United Airways lasted less than five months, until 30 September 1935, when under Pearson’s command, Spartan and United along with Hillman's Airways, all combined into one new company, Allied British Airways. That itself only lasted one month, as it was renamed British Airways Ltd on 29 October, and it became a public company on 11 December.

==Routes==
United Airways routes as in timetable dated 18 June 1935. "In conjunction with Northern & Scottish Airways" and "Connections available with Isle of Wight and Jersey air services".

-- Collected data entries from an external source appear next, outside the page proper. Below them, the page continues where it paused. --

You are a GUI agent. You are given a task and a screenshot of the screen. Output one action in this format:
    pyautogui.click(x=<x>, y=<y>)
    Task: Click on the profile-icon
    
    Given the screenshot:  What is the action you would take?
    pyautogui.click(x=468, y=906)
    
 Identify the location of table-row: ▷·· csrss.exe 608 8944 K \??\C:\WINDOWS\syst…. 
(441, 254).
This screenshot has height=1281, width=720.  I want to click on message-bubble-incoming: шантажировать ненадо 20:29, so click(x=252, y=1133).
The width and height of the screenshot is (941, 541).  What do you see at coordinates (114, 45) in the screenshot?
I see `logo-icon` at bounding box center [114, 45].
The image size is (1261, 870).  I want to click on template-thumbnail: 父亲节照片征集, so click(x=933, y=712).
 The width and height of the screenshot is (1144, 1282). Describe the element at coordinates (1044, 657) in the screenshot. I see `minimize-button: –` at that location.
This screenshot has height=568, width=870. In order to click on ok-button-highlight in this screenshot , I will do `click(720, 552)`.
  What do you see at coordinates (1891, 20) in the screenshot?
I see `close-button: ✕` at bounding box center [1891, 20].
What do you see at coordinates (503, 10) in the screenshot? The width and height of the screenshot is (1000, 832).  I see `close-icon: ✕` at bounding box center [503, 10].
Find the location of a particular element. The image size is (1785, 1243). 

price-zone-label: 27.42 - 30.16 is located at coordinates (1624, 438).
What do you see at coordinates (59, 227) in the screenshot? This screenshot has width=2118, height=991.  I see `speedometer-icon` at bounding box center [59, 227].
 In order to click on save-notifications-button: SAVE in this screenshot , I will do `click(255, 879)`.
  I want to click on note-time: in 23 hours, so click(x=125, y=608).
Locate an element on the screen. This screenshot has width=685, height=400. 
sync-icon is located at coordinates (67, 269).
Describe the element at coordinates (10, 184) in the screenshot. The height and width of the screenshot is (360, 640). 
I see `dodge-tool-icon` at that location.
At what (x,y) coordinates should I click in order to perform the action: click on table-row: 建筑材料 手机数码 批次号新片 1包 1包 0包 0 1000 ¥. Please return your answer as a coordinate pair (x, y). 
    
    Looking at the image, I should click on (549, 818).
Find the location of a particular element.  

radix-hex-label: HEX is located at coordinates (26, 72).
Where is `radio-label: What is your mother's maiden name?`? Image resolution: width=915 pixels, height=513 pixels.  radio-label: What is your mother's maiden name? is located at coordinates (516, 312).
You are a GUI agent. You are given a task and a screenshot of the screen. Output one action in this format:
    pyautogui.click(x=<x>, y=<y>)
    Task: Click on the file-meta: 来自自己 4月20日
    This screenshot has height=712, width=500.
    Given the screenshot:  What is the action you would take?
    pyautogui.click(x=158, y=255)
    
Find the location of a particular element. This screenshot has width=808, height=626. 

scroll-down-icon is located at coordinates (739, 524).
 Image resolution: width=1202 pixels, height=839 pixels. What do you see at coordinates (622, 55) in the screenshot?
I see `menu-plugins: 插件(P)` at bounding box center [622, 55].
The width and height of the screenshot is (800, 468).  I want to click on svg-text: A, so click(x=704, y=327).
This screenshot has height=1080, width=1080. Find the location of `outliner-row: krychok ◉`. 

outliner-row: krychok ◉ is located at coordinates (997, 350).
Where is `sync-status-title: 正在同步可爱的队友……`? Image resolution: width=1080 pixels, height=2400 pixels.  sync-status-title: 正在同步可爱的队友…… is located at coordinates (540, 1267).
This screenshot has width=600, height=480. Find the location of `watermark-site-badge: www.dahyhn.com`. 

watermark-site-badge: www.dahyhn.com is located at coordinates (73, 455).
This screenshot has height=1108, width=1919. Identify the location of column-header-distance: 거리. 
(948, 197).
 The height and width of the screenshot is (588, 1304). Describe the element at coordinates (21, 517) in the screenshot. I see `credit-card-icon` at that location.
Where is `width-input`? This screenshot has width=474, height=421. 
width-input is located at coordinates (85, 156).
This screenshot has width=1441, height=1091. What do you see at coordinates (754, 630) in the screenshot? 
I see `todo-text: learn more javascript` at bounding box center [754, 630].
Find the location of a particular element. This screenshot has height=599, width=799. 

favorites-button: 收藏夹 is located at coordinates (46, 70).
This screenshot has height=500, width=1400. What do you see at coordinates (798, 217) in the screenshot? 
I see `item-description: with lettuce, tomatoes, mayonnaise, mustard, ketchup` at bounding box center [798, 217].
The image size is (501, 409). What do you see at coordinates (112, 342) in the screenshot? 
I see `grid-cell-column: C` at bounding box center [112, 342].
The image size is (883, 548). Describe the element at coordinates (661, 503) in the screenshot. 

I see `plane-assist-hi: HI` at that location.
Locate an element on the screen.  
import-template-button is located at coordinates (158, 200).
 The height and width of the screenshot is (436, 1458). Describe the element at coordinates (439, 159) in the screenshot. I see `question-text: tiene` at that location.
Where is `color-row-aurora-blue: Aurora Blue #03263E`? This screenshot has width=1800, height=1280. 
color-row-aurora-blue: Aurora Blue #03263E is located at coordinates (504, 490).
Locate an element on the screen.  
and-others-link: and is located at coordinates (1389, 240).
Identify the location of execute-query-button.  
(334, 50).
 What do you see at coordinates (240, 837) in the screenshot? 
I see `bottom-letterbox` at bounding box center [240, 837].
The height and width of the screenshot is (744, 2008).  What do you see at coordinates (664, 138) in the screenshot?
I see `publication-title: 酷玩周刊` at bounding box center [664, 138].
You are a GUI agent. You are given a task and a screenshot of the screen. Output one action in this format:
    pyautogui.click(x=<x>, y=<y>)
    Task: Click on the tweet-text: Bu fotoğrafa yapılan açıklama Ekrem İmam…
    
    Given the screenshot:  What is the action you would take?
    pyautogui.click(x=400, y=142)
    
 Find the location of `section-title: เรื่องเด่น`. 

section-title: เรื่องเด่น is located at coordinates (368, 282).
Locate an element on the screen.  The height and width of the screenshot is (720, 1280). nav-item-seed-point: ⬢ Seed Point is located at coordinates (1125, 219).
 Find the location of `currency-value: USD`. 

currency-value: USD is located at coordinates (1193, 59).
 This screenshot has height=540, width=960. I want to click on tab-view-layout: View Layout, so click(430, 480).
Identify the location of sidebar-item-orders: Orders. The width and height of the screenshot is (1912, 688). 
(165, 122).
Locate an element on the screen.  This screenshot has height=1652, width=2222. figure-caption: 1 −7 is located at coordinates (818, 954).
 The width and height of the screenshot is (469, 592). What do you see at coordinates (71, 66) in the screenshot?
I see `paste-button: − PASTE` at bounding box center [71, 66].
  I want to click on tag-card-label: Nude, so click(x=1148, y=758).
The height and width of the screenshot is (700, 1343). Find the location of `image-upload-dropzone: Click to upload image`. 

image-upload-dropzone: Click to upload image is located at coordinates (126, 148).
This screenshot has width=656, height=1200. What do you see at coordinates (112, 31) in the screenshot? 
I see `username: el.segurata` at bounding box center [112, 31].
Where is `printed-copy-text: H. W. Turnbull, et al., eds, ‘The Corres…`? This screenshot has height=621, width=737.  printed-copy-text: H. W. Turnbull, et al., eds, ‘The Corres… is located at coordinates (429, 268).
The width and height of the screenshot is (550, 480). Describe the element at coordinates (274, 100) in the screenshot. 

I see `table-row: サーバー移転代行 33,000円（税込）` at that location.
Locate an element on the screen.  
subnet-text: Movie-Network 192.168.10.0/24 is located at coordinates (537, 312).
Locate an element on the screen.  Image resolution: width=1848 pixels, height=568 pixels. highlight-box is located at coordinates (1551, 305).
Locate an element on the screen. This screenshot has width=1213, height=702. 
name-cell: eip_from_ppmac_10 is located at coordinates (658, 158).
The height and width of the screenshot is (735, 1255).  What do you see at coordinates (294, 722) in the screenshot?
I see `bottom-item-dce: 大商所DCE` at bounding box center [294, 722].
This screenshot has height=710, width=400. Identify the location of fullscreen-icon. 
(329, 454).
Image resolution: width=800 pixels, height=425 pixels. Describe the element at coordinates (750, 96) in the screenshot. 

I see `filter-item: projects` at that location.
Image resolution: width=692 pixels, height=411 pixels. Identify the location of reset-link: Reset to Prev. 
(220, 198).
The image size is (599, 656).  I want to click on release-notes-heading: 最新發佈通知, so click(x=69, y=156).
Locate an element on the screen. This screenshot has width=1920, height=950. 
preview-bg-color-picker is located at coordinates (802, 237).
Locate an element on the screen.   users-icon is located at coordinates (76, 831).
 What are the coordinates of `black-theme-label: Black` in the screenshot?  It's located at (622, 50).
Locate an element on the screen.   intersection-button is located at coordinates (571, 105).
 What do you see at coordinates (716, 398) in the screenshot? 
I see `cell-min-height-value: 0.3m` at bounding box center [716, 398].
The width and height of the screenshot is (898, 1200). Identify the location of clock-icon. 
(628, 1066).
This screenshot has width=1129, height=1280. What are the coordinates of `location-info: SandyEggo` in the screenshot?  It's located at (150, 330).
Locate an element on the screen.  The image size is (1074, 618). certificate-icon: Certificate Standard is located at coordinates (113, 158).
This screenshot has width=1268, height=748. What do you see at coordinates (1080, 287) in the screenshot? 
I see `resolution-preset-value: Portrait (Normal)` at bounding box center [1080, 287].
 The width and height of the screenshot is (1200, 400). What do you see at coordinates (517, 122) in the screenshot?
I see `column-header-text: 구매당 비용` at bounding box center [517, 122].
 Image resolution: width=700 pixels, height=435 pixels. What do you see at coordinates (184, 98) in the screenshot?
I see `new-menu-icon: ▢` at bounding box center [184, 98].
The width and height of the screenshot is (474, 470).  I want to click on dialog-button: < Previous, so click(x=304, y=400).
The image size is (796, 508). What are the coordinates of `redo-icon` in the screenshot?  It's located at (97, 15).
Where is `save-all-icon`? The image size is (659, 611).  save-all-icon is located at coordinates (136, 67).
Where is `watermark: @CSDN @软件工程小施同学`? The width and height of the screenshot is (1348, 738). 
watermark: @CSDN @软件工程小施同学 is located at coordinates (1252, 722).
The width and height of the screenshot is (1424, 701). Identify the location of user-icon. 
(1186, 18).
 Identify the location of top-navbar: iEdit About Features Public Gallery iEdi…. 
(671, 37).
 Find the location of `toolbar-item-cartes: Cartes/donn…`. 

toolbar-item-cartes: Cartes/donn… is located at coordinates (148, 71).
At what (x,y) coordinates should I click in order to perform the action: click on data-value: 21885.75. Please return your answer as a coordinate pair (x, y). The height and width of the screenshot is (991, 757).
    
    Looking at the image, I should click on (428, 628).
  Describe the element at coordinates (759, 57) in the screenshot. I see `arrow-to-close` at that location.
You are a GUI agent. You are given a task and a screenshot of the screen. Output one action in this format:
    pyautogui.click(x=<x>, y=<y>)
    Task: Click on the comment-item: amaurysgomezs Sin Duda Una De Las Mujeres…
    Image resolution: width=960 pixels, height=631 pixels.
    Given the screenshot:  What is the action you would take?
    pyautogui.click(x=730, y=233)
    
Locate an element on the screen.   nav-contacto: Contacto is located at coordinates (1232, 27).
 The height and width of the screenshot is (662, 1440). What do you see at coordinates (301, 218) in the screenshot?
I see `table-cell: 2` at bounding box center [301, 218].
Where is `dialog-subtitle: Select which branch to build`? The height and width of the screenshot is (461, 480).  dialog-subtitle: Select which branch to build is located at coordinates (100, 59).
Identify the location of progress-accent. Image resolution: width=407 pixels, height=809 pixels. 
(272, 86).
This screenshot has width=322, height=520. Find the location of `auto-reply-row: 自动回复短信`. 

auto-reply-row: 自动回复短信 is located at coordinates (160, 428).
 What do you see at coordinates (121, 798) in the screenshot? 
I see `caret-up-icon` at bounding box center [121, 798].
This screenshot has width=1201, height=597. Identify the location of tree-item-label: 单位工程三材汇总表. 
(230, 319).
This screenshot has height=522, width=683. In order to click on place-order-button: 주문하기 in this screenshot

- Heston — Blackpool — Isle of Man (twice daily)
- Isle of Man — Blackpool — Liverpool (thrice daily)
- Isle of Man — Blackpool — Morecambe (twice daily)
- Blackpool — Leeds (daily)
- Isle of Man — Carlisle (daily, twice on Saturdays)
- Isle of Man — Glasgow (N&SA - daily)
- Glasgow — Campbeltown — Islay (N&SA - daily)

==Fleet list==

United Airways Ltd fleet, 1935
| Type | Registration | From | To | Fate | Notes |
|---|---|---|---|---|---|
| Armstrong Whitworth Argosy II | G-AACJ | July 1935 | 1 October 1935 | Transferred to BAL | The last remaining Argosy, ex Imperial Airways City of Manchester. Used mainly for pleasure flights at Blackpool. Withdrawn from use by December 1936 |
| de Havilland DH.60G Gipsy Moth | G-AAYY | 5 July 1935 | 1 October 1935 | Transferred to BAL | Probably used jointly with Spartan AL as instrument trainer. Impressed as MA939 |
| de Havilland DH.60GIII Moth Major | G-ACNS | 2 May 1935 | October 1935 | Transferred to BAL | Sold to Airwork Ltd in 1937. Still registered in 2024 |
| de Havilland DH.89 Rapide | G-ADAE | 18 April 1935 | 1 October 1935 | Transferred to BAL | Delivered new to N&SA with United Airways titles, registered to United in May 1935. Sold abroad in 1938 |
| DH.89 Rapide | G-ADBU | 29 April 1935 | 1 October 1935 | Transferred to BAL | Delivered new. Later to N&SA. Withdrawn from use in 1936 |
| DH.89 Rapide | G-ADBX | 4 July 1935 | 1 October 1935 | Transferred to BAL | Delivered new. Crashed at Ronaldsway 6 May 1936 and withdrawn from use |
| Spartan Three-Seater II | G-ABTR | 27 July 1935 | October 1935 | Transferred to BAL | Ex Spartan AL, sold by BAL April 1947, scrapped at Gatwick 1947 |
| Spartan Cruiser II | G-ACDX | 30 April 1935 | October 1935 | Transferred to BAL | Ex Spartan AL. On a BAL ferry flight, written off in forced landing near Gosport 9 October 1935. |
| Spartan Cruiser II | G-ACSM | April 1935 | October 1935 | Transferred to BAL | Ex Spartan AL. Later to N&SA and Scottish Airways, impressed as X9433, scrapped April 1942 |
| Spartan Cruiser II | G-ACYL | April 1935 | October 1935 | Transferred to BAL | Ex Spartan AL. Later to N&SA and Scottish Airways, impressed as X9431, struck off charge November 1941 |
| Spartan Cruiser II | G-ACZM | May 1935 | October 1935 | Transferred to BAL | Ex Spartan AL. Later to N&SA and Scottish Airways, withdrawn from use at Renfrew January 1940, scrapped April 1942 |

Two further Rapides were originally registered to United Airways, G-ADBV and G-ADBW, but never delivered; they were diverted to Jersey Airways.

The fleet livery was plain silver or white with red markings.

==Accidents and incidents==
There are no recorded accidents or incidents to United Airways aircraft.